Our daughter was born on Thursday March 6th at 1:39 AM. What can I say, as I write this I feel like crying tears of joy. I can tell you that it really really doesn’t matter that she started with another egg than my own. She is our daughter. The soul chooses the parents it wouldn’t have mattered anyway how we had her she’s still be her. If that makes any sense any at all. So right now being a DE mother feels like just being a mom (I can’t believe I am finally writing the word mom for myself)…as far as I can tell at any rate. We went to the pediatrician this morning and when he asked about family history I said she’s a DE baby and gave him the medical information I have that’s probably the most eventful difference between me and someone with a 100% bio baby, at least for the moment.

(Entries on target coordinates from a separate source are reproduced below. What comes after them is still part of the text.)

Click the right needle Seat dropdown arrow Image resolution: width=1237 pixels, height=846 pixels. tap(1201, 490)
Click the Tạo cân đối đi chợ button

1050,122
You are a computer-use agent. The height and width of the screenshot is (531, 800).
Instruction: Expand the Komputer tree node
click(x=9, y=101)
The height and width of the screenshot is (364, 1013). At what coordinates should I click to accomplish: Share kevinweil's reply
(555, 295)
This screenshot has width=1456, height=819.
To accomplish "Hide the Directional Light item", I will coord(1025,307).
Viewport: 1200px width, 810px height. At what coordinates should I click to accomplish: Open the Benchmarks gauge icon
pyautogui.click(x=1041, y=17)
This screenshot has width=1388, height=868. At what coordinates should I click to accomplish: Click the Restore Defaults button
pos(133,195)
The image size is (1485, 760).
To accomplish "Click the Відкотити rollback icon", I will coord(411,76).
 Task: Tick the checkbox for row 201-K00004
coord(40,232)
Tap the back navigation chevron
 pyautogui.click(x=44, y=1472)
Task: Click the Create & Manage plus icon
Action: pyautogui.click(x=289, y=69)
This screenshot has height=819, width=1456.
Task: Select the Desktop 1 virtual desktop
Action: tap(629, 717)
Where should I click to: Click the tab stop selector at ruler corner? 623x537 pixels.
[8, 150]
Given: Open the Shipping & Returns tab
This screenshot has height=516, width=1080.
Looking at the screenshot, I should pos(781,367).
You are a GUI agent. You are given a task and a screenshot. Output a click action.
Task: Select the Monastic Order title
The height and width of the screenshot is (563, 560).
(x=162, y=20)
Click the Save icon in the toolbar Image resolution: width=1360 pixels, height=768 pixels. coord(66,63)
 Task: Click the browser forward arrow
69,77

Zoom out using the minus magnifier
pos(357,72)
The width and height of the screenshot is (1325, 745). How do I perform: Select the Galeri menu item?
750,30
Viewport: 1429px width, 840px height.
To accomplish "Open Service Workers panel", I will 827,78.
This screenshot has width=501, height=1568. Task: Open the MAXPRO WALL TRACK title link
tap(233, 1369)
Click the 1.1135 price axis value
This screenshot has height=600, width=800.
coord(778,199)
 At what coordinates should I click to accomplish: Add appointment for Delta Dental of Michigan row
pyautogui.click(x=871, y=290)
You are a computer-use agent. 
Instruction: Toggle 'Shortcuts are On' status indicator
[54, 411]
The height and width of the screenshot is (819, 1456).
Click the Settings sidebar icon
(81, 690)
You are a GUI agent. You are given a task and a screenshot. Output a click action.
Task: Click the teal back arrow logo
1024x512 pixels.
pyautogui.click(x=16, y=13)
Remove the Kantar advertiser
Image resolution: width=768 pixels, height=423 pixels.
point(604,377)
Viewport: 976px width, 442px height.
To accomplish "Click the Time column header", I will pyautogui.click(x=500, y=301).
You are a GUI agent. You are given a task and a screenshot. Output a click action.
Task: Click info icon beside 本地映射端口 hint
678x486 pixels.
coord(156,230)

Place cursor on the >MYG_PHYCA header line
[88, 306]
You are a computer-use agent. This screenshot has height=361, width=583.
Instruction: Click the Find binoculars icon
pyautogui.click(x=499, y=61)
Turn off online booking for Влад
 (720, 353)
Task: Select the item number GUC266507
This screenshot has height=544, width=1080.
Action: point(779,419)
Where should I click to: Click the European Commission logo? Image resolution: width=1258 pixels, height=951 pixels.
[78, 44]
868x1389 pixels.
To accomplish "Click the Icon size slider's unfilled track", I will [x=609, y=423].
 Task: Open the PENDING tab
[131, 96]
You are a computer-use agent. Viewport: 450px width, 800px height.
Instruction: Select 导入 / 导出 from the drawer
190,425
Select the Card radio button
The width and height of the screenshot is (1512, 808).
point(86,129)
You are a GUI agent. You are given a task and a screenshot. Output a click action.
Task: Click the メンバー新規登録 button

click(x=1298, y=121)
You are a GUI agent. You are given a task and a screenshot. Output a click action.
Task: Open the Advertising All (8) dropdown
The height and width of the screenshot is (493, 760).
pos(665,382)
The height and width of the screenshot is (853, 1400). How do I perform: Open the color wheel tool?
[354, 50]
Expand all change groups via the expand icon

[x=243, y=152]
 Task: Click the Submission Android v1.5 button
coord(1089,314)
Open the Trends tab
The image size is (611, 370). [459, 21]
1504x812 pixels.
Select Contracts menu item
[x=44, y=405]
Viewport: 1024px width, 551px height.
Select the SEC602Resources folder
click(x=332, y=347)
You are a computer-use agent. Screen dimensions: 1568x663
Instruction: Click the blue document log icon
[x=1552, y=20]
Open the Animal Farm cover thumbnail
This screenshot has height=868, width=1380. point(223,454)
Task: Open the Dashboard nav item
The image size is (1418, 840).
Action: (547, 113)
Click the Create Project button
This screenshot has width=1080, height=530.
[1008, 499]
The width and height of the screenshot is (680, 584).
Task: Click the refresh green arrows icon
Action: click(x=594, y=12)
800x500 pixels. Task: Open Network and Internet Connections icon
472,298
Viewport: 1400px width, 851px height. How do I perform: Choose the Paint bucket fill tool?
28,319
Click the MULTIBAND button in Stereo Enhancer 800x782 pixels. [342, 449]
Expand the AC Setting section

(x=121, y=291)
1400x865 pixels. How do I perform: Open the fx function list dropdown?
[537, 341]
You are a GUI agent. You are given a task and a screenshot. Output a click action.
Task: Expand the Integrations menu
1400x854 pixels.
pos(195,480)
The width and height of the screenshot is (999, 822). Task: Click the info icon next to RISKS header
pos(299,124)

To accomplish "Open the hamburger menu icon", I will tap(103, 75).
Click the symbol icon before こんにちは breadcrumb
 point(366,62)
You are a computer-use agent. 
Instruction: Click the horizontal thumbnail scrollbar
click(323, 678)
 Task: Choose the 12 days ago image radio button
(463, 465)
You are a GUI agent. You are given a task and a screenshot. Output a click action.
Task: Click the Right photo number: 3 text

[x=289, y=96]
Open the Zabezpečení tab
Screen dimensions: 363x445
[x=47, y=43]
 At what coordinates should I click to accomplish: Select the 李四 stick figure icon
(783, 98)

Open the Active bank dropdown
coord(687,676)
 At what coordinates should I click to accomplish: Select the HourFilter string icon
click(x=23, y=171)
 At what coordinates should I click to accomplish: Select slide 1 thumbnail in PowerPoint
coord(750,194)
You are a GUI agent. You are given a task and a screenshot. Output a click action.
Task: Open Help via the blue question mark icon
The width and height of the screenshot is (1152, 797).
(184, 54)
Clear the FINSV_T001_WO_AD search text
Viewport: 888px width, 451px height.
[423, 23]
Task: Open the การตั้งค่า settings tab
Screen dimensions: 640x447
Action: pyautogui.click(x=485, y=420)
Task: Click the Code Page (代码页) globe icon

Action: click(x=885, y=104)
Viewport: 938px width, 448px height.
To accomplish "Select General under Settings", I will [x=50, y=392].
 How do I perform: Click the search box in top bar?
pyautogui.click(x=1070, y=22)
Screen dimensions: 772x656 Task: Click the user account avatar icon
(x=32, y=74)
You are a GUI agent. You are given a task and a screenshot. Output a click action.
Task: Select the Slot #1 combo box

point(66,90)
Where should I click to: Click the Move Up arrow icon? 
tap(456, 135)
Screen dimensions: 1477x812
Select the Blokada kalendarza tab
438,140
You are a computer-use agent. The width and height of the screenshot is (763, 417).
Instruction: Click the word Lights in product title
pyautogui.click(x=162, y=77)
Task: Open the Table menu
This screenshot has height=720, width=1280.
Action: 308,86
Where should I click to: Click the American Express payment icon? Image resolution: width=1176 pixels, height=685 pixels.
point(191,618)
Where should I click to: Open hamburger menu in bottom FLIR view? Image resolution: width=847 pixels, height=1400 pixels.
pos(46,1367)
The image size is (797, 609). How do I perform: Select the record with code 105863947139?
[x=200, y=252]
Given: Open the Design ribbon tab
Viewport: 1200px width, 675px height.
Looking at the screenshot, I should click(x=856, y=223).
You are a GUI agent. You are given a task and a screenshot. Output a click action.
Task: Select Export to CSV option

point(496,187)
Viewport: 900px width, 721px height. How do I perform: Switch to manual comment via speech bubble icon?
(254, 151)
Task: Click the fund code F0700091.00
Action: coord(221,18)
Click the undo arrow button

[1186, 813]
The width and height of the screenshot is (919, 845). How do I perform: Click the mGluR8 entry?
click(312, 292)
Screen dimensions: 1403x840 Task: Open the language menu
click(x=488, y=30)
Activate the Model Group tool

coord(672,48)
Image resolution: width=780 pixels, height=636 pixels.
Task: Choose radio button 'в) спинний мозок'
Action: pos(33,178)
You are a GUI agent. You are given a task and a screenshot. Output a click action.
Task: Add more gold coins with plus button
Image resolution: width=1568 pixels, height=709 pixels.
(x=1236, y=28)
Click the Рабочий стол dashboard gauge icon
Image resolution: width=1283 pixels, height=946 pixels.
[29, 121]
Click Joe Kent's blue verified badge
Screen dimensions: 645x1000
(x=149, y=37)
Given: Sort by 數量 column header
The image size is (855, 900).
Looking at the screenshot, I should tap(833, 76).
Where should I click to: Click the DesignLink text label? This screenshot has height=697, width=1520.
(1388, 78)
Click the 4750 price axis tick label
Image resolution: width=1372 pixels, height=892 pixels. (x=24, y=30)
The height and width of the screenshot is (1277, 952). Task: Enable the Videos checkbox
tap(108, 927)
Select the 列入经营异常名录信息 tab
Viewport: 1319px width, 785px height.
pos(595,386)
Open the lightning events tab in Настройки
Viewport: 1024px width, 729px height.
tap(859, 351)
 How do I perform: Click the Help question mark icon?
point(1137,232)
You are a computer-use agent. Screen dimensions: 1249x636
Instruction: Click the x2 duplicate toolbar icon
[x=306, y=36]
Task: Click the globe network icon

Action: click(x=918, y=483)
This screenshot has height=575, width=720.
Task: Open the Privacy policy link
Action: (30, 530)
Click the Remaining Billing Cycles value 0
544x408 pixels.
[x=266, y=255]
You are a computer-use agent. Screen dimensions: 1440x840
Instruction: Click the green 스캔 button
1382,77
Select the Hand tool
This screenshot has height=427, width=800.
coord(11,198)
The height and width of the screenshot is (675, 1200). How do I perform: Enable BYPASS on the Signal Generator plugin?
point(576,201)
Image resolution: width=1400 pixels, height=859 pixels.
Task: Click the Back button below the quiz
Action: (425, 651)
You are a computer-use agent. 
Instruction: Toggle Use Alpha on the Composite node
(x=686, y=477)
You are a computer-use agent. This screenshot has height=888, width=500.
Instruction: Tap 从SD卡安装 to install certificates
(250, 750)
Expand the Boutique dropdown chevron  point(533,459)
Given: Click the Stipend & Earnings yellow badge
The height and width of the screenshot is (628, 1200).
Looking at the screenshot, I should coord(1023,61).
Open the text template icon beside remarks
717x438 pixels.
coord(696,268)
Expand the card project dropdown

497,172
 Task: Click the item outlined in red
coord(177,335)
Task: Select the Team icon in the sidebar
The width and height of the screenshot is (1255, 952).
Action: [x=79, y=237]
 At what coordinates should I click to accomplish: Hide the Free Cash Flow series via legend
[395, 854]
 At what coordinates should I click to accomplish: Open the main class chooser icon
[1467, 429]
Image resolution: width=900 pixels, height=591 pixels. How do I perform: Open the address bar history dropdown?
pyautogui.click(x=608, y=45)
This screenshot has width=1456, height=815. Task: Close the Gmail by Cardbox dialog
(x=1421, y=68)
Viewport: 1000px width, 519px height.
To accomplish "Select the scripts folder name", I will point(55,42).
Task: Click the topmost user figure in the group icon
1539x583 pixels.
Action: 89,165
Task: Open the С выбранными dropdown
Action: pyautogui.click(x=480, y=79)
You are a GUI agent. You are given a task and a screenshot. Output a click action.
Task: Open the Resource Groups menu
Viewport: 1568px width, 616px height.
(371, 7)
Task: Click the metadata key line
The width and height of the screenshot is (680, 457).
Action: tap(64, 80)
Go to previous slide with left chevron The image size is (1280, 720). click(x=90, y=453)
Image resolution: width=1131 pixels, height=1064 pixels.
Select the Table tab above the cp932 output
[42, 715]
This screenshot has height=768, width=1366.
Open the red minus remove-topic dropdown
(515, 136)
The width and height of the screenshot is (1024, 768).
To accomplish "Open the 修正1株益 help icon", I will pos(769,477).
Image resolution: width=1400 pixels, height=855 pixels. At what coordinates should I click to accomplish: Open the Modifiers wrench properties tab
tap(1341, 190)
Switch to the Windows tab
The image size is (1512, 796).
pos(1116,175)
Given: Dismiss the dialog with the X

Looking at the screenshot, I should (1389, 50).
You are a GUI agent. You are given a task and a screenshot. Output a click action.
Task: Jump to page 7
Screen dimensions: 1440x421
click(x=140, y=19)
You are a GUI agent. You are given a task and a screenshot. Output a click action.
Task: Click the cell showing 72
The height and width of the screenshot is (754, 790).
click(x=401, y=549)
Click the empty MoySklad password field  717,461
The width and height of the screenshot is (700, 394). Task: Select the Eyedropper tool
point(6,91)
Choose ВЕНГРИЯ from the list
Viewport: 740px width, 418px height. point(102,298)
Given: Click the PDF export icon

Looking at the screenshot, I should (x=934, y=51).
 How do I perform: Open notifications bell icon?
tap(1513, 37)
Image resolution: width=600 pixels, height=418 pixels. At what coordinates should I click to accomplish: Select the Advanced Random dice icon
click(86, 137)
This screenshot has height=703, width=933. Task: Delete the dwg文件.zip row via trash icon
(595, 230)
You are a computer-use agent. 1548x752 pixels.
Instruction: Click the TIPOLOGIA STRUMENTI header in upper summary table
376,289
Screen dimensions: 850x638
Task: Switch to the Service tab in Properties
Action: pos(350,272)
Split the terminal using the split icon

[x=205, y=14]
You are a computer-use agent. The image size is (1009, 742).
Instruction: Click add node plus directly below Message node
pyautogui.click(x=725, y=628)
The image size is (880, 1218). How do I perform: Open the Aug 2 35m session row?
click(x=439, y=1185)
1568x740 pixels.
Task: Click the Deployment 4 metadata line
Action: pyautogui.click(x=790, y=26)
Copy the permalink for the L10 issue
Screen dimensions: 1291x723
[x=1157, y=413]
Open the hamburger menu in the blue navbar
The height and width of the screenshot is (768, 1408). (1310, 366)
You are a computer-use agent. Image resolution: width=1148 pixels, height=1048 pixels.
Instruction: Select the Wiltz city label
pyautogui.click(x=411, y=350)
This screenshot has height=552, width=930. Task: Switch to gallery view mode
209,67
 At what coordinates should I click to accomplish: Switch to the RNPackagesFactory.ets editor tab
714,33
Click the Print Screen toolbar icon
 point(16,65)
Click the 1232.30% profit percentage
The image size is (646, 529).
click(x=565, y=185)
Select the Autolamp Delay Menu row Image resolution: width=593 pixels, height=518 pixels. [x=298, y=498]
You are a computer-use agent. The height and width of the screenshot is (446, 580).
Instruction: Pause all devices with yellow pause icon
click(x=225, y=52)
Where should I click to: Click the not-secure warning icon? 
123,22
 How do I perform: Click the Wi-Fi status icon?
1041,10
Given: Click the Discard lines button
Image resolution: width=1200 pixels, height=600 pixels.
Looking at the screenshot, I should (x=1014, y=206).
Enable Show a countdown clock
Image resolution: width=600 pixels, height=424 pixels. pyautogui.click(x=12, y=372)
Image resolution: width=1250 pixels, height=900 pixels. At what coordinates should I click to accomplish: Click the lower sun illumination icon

As for the birth nothing went as planned but it was wonderful experience anyway and I kept remembering the forest for the trees. My husband at my request had found some photos online of woods, meadows and trees in Oregon and thereabouts which I looked at often during the 22 hours of labor to remind myself about what we can and can’t control. In the then end she was a floating baby meaning she never dropped. I was induced 10 days after our due date and despite 20 hours on petocin without an epidural I never dilated or effaced, although my water broke. I ate like a fiend the entire time: chicken, pasta, eggs, apples, almond butter, quinoa…after 20 hours the doctor and doula agreed I should try an epidural to see if my muscles would relax enough to let the babies head come down. It didn’t work. So we ended up with a C-section and I’m grateful for it as she simply wasn’t going to come out any other way. What we did do is keep her with us during the entire surgery and she came intro recovery and latched on. So yeah, not the experience I’d planned but still a good experience. Forest trumps tree!
Thank you for your thoughts – I am happy to report we are all well. I will check up on everyone in the next weeks, just trying to adjust to everything at the moment. I hope everyone is well.